Согласно особенно предпочтительному варианту первого аспекта данного изобретения авторы обеспечивают способ обнаружения мутации в грибной нуклеиновой кислоте, где присутствие указанной мутации вызывает появление грибной устойчивости к аналогу стробилурина или любому другому соединению в той же самой группе перекрестной устойчивости, причем указанный способ предусматривает контактирование тест-пробы, содержащей грибную нуклеиновую кислоту, с диагностическим праймером для специфической мутации в присутствии подходящих нуклеотидтрифосфатов и агента для полимеризации, так что этот диагностический праймер удлиняется только в том случае, когда указанная мутация присутствует в пробе, и детектирование присутствия или отсутствия указанной мутации по присутствию или отсутствию продукта удлинения диагностического праймера.

В применении здесь термин диагностический праймер используют для обозначения праймера, который используется специфически для идентификации присутствия или отсутствия мутации или последовательности дикого типа, а термин обычный праймер используют для обозначения праймера, связывающегося с противоположной цепью ДНК относительно диагностического праймера и 3’ относительно района, узнаваемого этим диагностическим праймером, и который, действуя с указанным диагностическим праймером, позволяет амплификацию лежащего между ними участка ДНК во время ПЦР. Если диагностический праймер является праймером ARMS, он может иметь 3’ дефект спаривания по сравнению с мутантной последовательностью или последовательностью дикого типа.

В этом и во всех последующих аспектах и вариантах данного изобретения предпочтительно детектировать удлинение продукта праймерного удлинения с использованием системы детектирования, которая является интегральной частью либо диагностического праймера, либо обычного праймера на противоположной цепи. Это описано более подробно здесь.
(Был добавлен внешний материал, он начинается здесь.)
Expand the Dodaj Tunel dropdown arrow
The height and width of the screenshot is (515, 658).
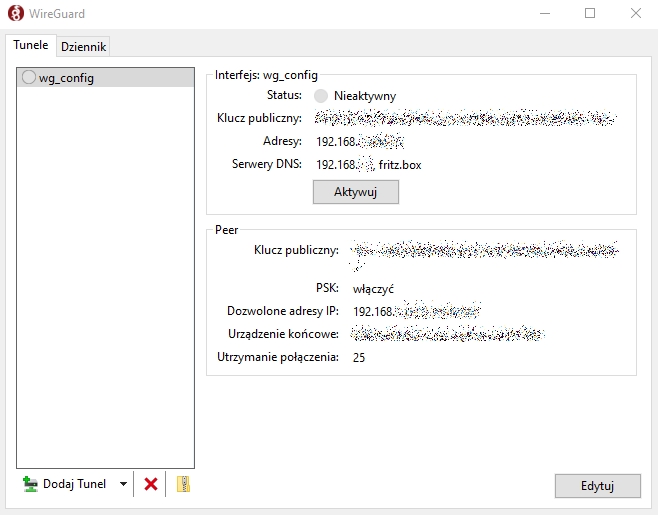pos(123,484)
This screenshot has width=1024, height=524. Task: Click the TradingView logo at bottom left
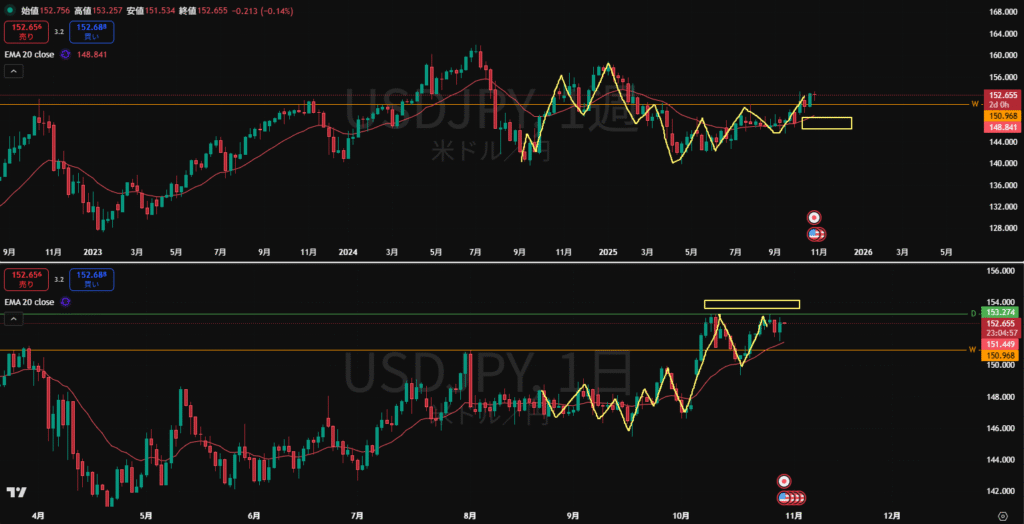[16, 493]
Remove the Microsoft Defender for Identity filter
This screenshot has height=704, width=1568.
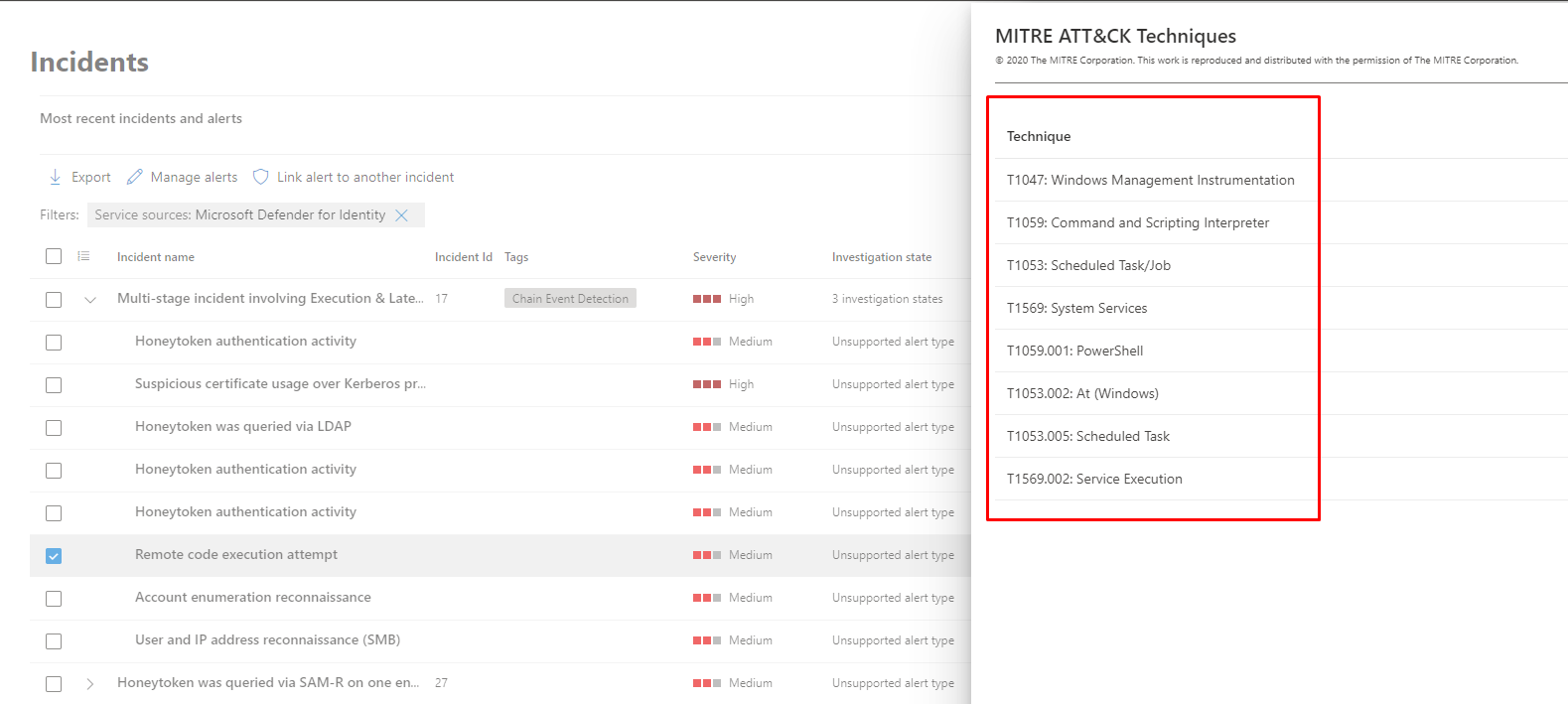tap(402, 215)
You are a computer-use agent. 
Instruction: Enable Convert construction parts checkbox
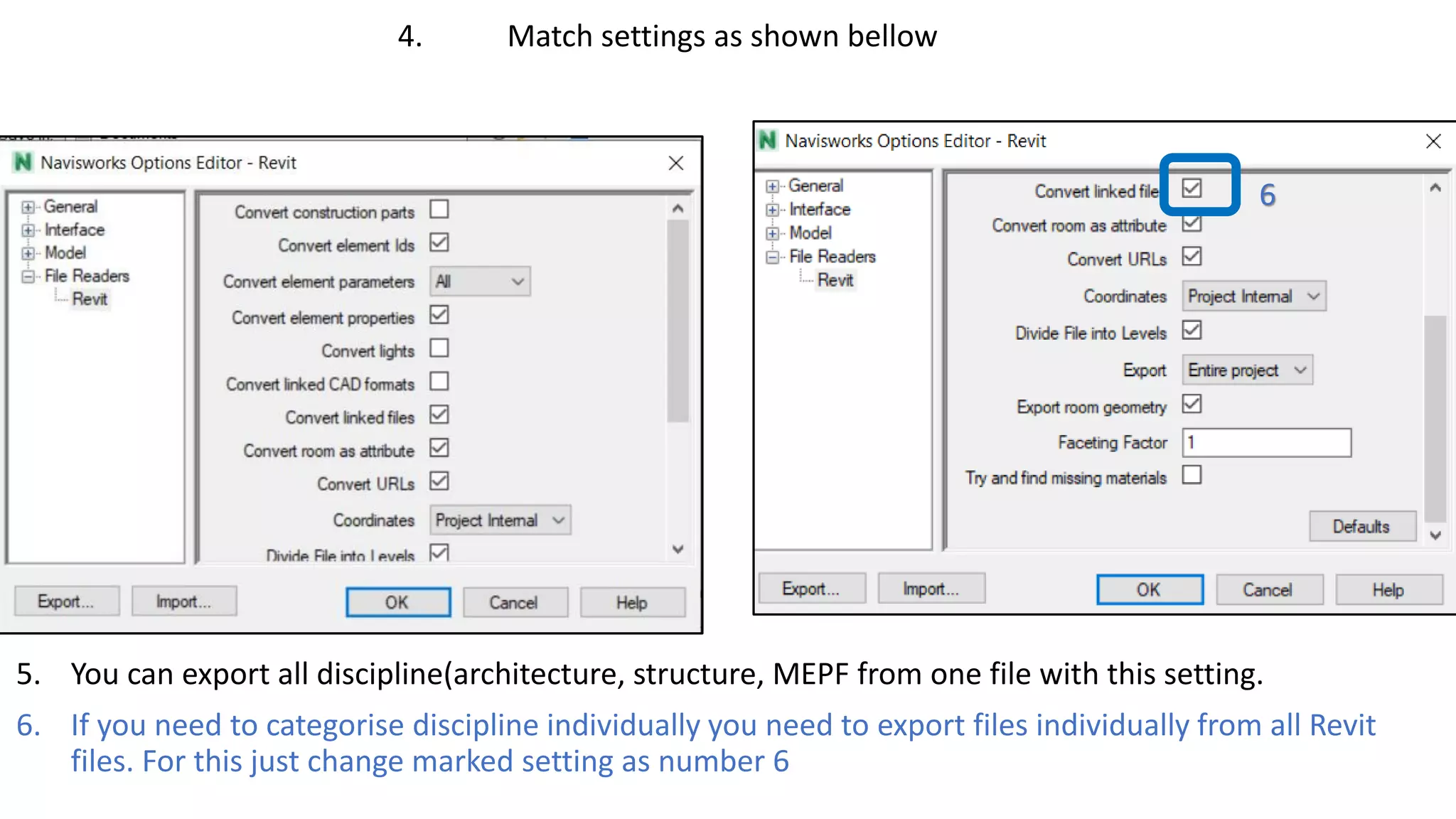click(x=439, y=210)
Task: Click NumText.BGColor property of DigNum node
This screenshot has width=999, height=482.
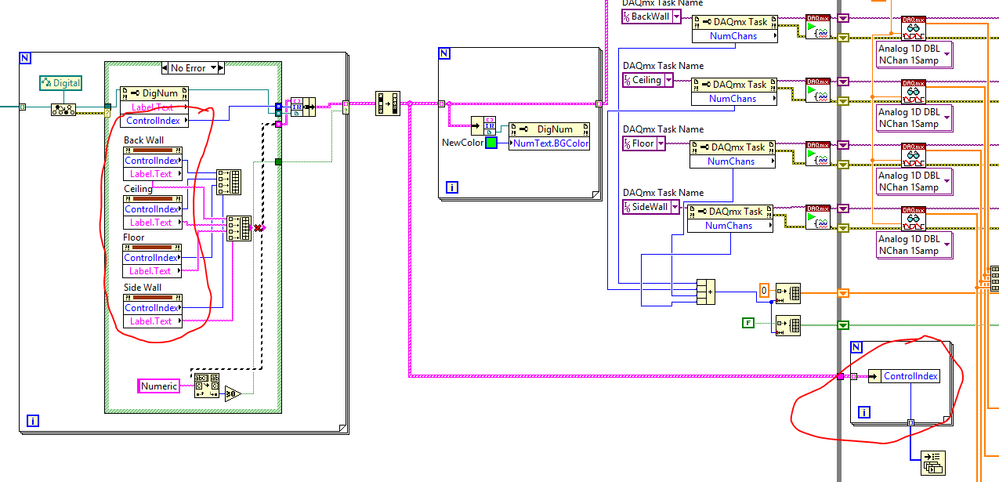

Способы данного изобретения особенно пригодны для обнаружения мутаций в митохондриальном гене, который кодирует белок, являющийся мишенью для фунгицида, особенно для обнаружения мутаций в грибном гене цитохрома b, где указанные мутации приводят к ингибированию фунгицидной активности белка цитохрома b, но все еще позволяют осуществление генерирования АТФ и наиболее предпочтительно, где указанная мутация в грибном гене цитохрома b приводит к одной из следующих аминокислотных замен: A₁₂₆T, F₁₂₉L, Y₁₃₂C, C₁₃₃Y, G₁₃₇R/S/E/V, W₁₄₂T/K, G₁₄₃A, I₁₄₇F, T₁₄₈M, N₂₅₆Y/K/I, I₂₇₅F/S/T или L₂₉₅F, где первая аминокислота заменяется второй аминокислотой в положении в последовательности, обозначенном номером, присутствие которой вызывает появление грибной устойчивости к аналогам стробилурина или любому другому соединению в той же самой группе перекрестной устойчивости, причем идентификация остатков основана на системе нумерации остатков цитохрома в S. cerevisiae.

Аналоги стробилурина и соединения в той же самой группе перекрестной устойчивости включают в себя, например, азоксистробин, пикоксистробин, крезоксим-метил, трифлоксистробин, фамоксадон и фенамидон.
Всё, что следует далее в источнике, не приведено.